Mexico City: Incendiary attack against a Banamex bank branch

June 12th, after midnight.

Using a simple weapon we decided to attack against the Banamex bank branch located at the junction of Sullivan Avenue and the inner-city motorway Circuito Interior, in the heart of the city. We stood right in front of their vigilance system: patrol cars that move around surveilling the avenue one after another, cameras observing us on every street, in every step… living-dead passersby who would trust the cops before any strange incident.

Sullivan Avenue is one of the traditional spots of street prostitution in Mexico City, not to forget of course that our target is located some blocks away from the premises of the Superior Court of Justice for cases of misdemeanors. All in all, this could make us believe that a meeting face to face with the enemy is impossible in a zone like this one, nevertheless with violent joy we experiment in the present the freedom that confronts the order of the status quo.
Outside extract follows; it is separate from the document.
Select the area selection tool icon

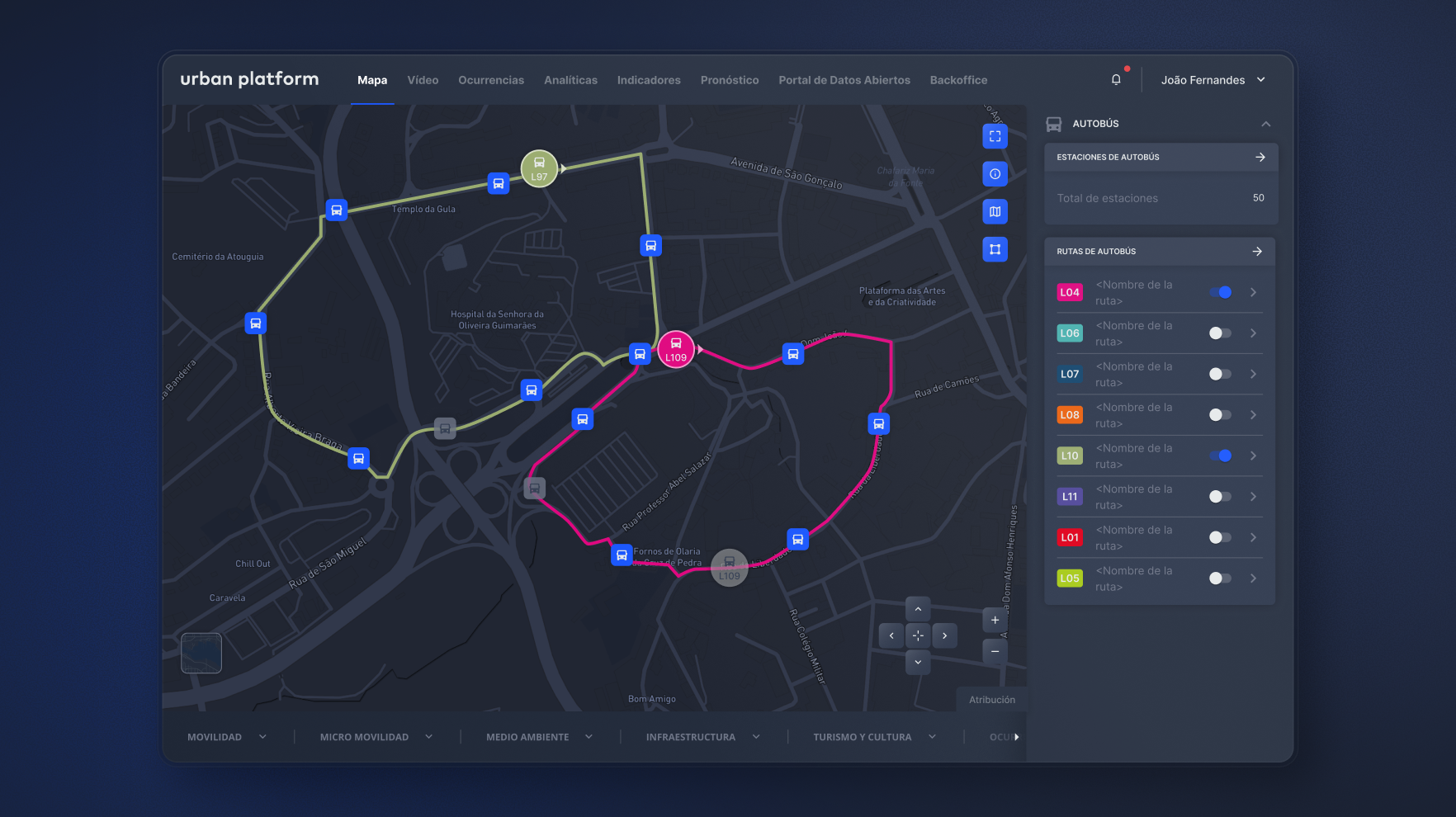click(995, 249)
After the attack the police launched an operation that only managed to demonstrate their inefficacy and stupidity, since we escaped through the streets having the night as an accomplice.

Attacking a bank like Banamex, in the middle of Power’s financial centre was carried out to incite all those in affinity (affinity groups, anarchist individualities), to prove that vigilance in NOT an obstacle – and that the means of attack can be cheap. Acts of sabotage can become really simple and easily reproducible.

They can fill every corner with cameras for all we care; we will attack them from the shadows of the night. Sooner or later the displays of all their temples will be smashed. We don’t wait, we live in the present, and this act is neither the first nor the last in the struggle we have decided to wage against the imposition of Capital over our lives.

In the face of their surveillance measures, we project our networks of safety, complicity and care.

FREE OR DEAD
sabotage group “we-hardly-sleep”
Mexico City, 2015.

PS. The bank ended up burnt to a crisp, painting a black tone over the daily life of the city.